Viele Städte wollen heute „smart“ werden – mit digitalen Diensten, vernetztem Verkehr und effizienter Energieversorgung. In der Kommunikation setzen Smart-City-Bauprojekte aber weniger auf Technologie und eher auf Lebensfreude und Natur. Woher kommt dieser Kontrast? Das hat die Linguistin Sara Matrisciano-Mayerhofer von der Wirtschaftsuniversität Wien (WU) erforscht.

Die Smart City ist ein Leitmotiv moderner Stadtentwicklung: Digitale Technologien sollen unter anderem dabei helfen, Energie zu sparen, den Verkehr besser fließen zu lassen, die Verwaltung zu vereinfachen – und so das urbane Leben lebenswerter zu machen. Damit diese Vision Realität wird, haben viele Städte in Europa – darunter auch Wien – eigene Smart-City-Strategien entwickelt.

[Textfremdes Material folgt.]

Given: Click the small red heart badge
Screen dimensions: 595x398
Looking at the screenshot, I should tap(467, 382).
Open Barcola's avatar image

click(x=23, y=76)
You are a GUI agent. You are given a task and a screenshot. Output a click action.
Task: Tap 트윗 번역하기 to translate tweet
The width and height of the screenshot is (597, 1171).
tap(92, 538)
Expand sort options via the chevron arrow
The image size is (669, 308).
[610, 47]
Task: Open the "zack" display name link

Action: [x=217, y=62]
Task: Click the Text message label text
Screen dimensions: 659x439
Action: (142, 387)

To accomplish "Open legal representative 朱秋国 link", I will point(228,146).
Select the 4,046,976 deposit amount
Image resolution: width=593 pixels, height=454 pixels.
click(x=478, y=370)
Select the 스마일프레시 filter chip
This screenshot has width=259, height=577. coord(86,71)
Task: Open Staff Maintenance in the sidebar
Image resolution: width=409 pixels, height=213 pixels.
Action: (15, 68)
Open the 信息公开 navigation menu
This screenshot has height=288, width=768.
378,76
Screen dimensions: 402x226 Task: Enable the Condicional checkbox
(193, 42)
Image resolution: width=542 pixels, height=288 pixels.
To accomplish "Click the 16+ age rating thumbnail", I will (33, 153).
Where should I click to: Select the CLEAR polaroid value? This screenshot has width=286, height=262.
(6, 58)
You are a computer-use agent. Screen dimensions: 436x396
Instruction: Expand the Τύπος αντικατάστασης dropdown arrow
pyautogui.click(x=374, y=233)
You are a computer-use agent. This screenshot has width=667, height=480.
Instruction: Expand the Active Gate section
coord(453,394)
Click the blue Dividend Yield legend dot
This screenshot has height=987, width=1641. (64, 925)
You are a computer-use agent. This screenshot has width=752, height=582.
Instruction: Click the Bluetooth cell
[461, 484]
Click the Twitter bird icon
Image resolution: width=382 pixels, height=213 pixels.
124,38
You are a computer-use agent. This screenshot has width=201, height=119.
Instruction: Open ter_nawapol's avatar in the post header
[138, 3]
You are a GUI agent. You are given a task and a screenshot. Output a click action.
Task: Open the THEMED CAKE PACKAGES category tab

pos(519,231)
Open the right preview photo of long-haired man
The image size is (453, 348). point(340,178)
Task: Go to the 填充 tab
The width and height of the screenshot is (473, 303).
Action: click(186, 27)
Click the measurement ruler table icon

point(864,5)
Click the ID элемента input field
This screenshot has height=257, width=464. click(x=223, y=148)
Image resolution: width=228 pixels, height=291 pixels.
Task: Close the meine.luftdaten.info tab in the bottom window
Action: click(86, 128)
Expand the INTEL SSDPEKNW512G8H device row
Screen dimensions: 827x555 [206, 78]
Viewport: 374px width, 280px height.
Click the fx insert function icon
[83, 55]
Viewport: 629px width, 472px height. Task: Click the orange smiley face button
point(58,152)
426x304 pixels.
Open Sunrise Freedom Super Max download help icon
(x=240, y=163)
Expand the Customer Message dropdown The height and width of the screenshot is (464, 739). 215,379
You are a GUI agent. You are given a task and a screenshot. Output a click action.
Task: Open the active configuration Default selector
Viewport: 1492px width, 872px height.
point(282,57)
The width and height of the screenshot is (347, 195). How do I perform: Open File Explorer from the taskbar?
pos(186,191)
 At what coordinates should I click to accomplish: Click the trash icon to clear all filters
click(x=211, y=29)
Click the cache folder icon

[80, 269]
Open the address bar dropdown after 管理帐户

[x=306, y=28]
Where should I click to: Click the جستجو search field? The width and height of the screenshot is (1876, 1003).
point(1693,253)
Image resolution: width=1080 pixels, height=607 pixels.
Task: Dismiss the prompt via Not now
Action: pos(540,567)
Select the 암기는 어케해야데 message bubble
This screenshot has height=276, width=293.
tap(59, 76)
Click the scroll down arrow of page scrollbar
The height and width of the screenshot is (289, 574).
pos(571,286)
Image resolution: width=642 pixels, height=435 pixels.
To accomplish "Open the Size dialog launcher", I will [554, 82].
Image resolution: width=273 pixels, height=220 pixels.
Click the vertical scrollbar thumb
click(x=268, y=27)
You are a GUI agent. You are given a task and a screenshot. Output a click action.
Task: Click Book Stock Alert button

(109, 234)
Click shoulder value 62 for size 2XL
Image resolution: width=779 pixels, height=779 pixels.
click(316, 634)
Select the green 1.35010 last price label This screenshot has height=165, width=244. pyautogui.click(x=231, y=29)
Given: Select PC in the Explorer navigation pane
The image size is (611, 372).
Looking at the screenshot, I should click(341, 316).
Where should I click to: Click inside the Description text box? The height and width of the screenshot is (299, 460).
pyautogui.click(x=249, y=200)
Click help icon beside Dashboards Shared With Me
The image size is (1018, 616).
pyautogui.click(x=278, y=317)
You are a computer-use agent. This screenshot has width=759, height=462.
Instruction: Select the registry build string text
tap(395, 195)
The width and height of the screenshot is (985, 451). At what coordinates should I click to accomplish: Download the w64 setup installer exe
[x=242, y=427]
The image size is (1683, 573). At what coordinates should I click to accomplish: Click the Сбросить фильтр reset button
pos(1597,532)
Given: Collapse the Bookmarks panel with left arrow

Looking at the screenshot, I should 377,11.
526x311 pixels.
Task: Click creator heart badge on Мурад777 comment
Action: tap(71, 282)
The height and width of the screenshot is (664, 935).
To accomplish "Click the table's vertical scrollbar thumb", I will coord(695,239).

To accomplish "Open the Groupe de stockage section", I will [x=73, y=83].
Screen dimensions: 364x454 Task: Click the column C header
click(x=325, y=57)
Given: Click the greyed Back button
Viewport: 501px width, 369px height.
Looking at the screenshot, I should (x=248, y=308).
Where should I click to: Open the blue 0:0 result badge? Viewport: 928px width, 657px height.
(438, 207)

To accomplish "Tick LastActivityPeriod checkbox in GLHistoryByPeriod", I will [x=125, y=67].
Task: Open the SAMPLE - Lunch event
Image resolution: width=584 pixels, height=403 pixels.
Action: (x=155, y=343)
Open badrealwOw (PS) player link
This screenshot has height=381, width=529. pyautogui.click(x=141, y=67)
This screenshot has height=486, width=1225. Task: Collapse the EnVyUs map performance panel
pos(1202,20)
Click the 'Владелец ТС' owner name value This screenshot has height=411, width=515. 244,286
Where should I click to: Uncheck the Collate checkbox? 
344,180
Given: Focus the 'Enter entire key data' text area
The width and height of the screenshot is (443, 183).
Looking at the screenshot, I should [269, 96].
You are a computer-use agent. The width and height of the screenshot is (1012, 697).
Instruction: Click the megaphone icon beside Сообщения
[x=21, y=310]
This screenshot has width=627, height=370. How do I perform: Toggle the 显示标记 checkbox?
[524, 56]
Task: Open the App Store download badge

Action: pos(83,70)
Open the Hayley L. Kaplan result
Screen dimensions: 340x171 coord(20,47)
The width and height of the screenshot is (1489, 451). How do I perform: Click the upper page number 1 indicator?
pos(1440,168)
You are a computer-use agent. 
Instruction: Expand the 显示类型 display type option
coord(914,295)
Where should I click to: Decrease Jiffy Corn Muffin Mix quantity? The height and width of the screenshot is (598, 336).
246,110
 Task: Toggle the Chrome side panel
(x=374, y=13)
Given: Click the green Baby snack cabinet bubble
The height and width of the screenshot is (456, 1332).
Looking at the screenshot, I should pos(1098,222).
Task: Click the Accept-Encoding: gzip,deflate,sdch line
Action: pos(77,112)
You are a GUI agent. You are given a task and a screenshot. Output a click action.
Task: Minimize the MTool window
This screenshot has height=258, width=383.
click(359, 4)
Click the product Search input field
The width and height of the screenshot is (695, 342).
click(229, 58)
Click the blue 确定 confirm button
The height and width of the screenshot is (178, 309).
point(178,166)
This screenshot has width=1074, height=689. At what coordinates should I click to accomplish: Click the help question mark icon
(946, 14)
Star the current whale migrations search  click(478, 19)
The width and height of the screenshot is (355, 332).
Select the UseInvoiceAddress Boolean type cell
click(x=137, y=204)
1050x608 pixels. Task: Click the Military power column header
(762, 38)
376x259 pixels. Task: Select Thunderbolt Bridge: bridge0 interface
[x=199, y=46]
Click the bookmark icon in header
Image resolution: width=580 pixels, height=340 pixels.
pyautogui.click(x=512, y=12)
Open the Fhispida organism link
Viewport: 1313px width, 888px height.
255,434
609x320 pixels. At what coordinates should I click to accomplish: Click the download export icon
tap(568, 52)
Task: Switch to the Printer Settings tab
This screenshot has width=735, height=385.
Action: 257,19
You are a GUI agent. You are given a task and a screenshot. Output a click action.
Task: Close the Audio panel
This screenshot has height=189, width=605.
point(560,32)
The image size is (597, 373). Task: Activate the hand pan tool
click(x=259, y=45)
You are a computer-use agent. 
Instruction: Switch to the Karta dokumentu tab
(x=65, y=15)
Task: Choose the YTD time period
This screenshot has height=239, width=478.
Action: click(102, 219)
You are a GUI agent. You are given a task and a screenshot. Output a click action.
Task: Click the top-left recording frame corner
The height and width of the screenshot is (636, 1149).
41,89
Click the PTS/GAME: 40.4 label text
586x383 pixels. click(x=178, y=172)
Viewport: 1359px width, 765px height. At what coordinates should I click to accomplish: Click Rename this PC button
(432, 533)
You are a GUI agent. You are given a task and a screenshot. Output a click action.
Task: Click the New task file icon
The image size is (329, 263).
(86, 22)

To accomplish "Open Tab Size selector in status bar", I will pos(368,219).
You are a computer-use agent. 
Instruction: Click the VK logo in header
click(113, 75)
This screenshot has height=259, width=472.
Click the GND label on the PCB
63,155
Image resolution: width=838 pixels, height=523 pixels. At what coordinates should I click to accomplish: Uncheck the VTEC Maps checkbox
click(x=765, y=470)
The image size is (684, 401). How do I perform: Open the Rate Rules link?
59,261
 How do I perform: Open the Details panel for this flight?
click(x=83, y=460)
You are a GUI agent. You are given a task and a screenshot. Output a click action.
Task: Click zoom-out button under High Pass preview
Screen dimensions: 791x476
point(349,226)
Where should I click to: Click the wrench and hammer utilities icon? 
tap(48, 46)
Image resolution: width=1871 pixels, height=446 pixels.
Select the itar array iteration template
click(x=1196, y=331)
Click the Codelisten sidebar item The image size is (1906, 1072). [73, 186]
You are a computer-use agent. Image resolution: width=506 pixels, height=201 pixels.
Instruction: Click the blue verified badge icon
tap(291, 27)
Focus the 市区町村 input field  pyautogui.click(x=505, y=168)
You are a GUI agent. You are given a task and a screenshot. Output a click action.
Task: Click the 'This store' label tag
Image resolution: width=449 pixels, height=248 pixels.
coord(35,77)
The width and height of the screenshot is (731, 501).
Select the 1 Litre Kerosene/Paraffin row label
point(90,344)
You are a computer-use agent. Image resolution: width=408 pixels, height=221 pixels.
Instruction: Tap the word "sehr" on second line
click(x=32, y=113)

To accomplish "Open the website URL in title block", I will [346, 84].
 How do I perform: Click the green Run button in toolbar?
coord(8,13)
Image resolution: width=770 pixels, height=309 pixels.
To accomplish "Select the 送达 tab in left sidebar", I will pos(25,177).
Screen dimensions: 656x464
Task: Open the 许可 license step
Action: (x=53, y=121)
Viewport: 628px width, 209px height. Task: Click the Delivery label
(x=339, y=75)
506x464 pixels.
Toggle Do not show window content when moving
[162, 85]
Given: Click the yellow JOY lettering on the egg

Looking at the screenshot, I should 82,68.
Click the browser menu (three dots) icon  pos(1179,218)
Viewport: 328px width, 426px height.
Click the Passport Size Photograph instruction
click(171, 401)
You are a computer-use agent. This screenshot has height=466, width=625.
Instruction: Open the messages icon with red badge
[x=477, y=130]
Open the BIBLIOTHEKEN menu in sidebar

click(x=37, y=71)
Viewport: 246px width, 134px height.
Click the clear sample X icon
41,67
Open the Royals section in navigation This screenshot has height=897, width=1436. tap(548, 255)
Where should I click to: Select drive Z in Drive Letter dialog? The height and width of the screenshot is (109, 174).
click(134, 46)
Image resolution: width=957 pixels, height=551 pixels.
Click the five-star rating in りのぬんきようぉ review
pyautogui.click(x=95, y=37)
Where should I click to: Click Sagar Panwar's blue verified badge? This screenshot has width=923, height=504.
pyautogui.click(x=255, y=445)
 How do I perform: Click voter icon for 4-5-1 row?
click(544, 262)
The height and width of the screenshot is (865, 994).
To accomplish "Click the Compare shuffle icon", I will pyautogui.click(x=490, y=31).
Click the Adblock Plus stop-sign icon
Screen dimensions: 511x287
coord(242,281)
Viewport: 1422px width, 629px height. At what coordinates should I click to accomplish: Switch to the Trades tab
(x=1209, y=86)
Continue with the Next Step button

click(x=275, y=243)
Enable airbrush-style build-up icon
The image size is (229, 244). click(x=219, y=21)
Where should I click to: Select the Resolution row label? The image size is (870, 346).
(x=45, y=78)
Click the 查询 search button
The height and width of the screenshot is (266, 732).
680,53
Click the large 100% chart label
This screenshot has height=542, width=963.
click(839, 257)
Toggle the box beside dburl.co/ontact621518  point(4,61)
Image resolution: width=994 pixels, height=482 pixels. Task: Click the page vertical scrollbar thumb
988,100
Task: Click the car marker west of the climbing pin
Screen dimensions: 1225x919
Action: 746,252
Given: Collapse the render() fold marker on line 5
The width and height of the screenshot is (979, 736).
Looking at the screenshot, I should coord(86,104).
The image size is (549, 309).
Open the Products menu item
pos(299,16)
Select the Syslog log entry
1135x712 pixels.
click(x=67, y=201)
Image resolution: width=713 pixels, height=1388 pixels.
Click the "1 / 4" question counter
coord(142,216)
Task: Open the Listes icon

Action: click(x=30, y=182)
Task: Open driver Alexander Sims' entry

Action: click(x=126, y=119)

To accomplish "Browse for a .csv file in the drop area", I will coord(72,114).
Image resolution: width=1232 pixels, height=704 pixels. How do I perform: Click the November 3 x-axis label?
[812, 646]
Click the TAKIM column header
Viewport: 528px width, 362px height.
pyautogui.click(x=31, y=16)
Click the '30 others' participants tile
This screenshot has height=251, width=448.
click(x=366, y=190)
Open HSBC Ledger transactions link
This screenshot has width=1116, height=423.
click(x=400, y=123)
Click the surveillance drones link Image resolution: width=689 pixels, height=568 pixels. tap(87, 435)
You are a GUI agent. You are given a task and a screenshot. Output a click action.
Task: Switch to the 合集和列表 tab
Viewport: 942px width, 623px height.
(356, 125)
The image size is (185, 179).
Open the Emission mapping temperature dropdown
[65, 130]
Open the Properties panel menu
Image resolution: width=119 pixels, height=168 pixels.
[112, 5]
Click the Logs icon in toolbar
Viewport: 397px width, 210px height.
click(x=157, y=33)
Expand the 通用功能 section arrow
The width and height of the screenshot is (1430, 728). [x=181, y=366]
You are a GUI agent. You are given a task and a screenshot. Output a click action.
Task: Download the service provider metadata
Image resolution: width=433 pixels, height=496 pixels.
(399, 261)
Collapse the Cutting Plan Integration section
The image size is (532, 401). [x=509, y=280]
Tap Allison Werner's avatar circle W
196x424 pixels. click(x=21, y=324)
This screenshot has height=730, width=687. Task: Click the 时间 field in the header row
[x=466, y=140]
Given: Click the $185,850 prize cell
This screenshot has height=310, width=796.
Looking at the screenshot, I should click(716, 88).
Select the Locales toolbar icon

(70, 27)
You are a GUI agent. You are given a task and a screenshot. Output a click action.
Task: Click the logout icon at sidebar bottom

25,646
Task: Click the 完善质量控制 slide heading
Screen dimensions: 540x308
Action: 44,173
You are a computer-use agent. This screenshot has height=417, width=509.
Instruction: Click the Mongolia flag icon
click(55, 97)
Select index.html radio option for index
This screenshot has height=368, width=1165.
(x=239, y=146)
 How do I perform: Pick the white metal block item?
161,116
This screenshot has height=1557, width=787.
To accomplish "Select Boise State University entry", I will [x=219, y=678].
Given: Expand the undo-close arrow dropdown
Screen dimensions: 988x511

Aber: „Was eine Smart City wirklich sein soll, ist nicht einheitlich definiert. Auch in der Forschung gibt es dazu lebhafte Diskussionen“, sagt Sara Matrisciano-Mayerhofer, Universitätsassistentin Postdoc am WU Institut für Romanische Sprachen und Expertin für Wirtschaftslinguistik. Sie hat analysiert, wie Städte in ihrer Kommunikation den Begriff „Smart City“ verwenden – allerdings nicht nur in trockenen Strategiepapieren, sondern auch im echten Leben: auf Baustellenzäunen und
-plakaten von entstehenden Smart-City-Projekten in Wien und Marseille.

„Baustellen sind auch deshalb interessant, weil sie selten für Begeisterung sorgen“, erklärt Matrisciano-Mayerhofer. Und bei smarten Baustellen kann die Kritik an Lärm, Schmutz und Verkehrsumleitungen schnell zur Kritik an der Smart City selbst werden. Außerdem befeuern Digitalisierung und Sensorik immer Sorgen vor Totalüberwachung und Datenmissbrauch. Hier ist also besonderes Fingerspitzengefühl bei der Baustellenkommunikation gefragt: „Sie soll nicht nur über den Baufortschritt informieren, sondern Begeisterung für das Entstehende wecken und dazu beitragen, das dahinterstehende Projekt zur Projektionsfläche des Begehrenswerten werden zu lassen.“

Smart City: ein Traum in Grün?

Strahlende Kinder und lachende Menschen – die neue Nachbarschaft stellt sich vor, vermittelt gute Laune und erzählt von viel Grün und Entspannung im neuen smarten Viertel. So sahen die Baustellenzäune aus, die ein Bauprojekt in der Wiener Seestadt schmückten. Auf ähnliche Bilder setzte auch Marseille: Die Plakate zum entstehenden Écoquartier Smartseille zeigen Léo, Lisa und Carlo – eine glückliche Familie beim Frühstück in einer Wohnung mit Meerblick. Auf einem anderen Plakat ist eine Stadt voller Bäume zu sehen, zwischen denen entspannte Menschen zu Fuß und auf dem Fahrrad unterwegs sind.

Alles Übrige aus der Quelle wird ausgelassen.